▶ **Work to complete**
For each line in the data below that has the word "node", copy that line.

── Raw data ──

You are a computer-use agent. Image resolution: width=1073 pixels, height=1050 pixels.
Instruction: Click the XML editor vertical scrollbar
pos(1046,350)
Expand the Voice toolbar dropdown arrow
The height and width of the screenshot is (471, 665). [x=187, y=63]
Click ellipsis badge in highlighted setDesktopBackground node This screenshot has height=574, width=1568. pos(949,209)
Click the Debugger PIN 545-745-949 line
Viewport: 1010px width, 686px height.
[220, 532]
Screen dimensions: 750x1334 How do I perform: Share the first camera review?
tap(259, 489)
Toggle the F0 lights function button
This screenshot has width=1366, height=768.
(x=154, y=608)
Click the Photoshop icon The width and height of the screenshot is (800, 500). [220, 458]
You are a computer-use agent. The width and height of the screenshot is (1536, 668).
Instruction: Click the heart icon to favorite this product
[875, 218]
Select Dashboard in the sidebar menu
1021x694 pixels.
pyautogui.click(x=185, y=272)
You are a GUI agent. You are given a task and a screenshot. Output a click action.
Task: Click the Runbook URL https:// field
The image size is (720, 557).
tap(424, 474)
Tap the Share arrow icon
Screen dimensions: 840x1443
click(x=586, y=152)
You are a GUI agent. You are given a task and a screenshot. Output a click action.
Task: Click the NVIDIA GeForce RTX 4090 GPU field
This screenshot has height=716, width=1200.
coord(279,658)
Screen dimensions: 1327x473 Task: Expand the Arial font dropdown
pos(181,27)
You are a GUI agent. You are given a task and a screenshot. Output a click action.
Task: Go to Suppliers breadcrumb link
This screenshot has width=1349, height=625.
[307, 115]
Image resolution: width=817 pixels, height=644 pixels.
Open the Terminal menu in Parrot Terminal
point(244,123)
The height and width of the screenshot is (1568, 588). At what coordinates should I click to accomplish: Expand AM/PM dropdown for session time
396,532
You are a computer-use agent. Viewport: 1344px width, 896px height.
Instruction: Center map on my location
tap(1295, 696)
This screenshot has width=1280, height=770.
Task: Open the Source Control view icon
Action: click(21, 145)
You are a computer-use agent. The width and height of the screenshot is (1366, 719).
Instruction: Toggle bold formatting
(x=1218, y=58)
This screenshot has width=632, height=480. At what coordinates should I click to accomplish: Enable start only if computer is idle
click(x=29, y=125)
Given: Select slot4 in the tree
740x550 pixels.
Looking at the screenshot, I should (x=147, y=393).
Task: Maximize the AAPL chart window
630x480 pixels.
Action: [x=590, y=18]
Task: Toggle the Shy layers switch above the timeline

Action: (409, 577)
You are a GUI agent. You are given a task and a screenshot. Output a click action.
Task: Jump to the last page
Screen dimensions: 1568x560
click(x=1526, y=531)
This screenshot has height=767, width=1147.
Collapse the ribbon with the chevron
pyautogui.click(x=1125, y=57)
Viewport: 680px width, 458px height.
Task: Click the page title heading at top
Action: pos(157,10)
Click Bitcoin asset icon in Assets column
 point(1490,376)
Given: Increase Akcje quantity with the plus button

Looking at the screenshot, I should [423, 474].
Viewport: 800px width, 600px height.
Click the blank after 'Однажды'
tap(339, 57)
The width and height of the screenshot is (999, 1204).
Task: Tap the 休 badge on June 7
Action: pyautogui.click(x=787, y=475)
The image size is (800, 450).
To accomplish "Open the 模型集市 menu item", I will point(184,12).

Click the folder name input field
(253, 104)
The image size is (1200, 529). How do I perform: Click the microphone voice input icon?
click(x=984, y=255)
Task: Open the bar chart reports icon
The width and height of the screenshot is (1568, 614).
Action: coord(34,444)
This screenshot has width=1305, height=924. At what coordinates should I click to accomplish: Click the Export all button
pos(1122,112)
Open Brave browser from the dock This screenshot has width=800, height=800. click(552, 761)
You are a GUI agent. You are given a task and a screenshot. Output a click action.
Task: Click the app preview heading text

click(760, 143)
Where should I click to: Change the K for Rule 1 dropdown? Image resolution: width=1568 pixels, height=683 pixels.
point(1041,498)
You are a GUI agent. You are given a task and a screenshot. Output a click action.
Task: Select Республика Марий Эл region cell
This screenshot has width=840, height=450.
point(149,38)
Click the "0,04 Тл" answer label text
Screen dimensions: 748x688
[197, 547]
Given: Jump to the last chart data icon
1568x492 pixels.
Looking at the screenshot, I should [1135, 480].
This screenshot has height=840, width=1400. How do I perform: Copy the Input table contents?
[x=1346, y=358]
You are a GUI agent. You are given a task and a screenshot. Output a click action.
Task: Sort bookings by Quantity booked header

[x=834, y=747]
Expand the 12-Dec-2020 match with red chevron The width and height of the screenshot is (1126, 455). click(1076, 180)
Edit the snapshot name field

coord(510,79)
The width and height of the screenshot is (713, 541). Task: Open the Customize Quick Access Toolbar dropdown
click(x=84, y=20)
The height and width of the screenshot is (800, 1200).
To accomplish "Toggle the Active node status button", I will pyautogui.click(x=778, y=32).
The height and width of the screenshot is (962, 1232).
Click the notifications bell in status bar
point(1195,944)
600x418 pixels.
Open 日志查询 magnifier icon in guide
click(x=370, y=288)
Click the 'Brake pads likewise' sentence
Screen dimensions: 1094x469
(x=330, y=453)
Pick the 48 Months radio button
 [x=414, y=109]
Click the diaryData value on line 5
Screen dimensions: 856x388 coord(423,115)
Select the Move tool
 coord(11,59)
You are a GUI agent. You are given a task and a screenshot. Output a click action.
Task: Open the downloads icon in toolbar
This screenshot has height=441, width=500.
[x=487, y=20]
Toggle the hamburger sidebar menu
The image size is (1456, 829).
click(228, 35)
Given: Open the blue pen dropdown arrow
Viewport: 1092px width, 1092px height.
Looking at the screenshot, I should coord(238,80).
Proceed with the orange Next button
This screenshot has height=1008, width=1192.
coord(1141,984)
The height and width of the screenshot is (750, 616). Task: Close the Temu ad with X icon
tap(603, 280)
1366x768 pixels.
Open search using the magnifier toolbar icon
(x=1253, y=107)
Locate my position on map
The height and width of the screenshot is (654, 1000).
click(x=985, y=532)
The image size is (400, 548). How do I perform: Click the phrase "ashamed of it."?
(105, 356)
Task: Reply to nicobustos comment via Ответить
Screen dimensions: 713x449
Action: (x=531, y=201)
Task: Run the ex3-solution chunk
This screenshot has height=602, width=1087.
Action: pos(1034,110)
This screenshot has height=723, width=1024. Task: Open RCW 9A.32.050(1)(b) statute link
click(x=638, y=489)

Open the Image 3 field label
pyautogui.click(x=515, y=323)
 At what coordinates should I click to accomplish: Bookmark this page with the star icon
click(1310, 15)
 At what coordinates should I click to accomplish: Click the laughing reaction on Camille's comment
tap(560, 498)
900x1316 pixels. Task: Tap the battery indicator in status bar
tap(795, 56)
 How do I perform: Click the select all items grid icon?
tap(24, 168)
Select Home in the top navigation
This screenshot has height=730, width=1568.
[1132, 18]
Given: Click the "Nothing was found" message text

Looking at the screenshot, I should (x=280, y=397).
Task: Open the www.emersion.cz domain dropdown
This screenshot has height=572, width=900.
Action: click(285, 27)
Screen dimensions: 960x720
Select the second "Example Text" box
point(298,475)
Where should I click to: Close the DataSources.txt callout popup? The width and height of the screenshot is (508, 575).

───

▶ **Response area**
Click ellipsis badge in highlighted setDesktopBackground node This screenshot has height=574, width=1568. pos(949,209)
To accomplish "Toggle the Active node status button", I will pyautogui.click(x=778, y=32).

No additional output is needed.